Exercise inputs:
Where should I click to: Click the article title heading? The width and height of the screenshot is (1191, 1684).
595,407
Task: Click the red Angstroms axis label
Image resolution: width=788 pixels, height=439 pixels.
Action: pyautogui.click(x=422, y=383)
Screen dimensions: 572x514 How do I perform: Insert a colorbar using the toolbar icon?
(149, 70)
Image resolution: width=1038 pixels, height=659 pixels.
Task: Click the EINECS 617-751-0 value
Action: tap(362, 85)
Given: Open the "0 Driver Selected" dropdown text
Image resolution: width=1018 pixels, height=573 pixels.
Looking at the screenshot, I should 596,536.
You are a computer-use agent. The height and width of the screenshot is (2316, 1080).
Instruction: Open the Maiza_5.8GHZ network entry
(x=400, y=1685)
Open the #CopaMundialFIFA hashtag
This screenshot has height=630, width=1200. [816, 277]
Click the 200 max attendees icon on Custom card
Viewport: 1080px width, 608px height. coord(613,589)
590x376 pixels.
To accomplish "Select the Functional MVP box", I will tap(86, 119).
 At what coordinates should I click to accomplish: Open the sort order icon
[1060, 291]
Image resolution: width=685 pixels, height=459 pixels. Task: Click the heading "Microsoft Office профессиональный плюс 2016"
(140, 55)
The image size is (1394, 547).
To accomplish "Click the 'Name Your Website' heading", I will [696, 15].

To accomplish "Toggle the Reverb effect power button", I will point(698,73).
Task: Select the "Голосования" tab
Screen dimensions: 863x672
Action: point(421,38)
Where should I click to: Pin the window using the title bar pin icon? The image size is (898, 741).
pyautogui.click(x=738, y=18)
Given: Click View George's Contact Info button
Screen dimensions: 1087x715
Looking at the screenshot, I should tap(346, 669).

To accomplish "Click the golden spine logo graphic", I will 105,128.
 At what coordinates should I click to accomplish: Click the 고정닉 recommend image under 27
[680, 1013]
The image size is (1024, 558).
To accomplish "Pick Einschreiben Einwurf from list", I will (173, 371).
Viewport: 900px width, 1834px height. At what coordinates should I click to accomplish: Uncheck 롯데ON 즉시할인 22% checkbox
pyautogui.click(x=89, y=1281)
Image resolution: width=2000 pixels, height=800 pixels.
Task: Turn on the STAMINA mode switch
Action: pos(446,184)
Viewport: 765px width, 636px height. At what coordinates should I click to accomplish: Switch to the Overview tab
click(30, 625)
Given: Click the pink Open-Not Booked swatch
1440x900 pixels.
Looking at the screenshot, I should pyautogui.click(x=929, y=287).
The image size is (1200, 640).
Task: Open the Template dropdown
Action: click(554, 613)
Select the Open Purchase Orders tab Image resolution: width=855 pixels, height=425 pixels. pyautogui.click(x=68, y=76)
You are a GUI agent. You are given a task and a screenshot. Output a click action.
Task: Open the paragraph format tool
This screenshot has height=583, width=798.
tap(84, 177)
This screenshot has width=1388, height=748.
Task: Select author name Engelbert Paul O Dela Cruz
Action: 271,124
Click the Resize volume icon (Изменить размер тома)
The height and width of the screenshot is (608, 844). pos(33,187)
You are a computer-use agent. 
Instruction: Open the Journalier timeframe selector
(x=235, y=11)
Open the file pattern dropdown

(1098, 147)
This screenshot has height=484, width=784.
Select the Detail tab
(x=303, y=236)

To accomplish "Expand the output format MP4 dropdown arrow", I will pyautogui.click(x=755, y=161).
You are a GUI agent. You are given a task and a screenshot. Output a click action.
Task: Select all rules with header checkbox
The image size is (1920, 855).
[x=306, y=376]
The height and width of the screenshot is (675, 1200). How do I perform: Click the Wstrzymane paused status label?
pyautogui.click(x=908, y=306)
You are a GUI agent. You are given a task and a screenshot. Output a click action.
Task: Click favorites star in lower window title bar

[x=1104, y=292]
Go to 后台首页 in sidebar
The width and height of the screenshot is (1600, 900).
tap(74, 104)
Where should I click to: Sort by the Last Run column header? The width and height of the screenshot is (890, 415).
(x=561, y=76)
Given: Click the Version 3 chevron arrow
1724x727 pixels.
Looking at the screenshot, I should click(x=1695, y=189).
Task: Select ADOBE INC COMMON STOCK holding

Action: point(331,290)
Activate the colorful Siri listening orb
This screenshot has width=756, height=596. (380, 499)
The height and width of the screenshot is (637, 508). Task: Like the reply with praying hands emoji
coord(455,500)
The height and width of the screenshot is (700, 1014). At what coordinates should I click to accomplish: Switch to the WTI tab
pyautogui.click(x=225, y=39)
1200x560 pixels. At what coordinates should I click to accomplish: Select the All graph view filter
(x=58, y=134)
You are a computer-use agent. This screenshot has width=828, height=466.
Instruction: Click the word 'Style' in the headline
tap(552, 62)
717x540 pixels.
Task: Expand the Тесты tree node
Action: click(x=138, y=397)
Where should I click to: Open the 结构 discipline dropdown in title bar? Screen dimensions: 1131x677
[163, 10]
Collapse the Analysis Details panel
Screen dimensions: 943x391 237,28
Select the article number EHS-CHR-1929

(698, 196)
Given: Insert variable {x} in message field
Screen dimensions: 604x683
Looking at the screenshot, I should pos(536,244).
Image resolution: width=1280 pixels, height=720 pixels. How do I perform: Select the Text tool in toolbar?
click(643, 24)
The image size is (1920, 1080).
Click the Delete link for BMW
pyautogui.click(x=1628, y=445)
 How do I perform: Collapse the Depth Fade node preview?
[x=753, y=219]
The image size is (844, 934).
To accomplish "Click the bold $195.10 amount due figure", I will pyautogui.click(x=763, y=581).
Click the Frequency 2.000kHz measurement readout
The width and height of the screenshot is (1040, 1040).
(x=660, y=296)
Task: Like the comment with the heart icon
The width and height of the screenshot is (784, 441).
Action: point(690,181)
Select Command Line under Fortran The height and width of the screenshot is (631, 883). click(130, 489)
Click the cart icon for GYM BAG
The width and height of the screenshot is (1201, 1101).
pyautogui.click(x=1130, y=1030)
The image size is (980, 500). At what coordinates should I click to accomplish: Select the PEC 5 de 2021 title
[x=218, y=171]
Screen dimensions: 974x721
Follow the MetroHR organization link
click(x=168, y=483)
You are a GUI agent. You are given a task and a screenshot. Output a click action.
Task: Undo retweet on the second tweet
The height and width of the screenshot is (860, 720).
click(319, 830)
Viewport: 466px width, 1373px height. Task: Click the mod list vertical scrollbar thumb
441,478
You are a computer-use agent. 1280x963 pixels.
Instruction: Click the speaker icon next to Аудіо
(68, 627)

Exercise objective:
Each line of the data that holds "button" should be copied.

Task solution:
To accomplish "Toggle the Reverb effect power button", I will point(698,73).
Given: Click View George's Contact Info button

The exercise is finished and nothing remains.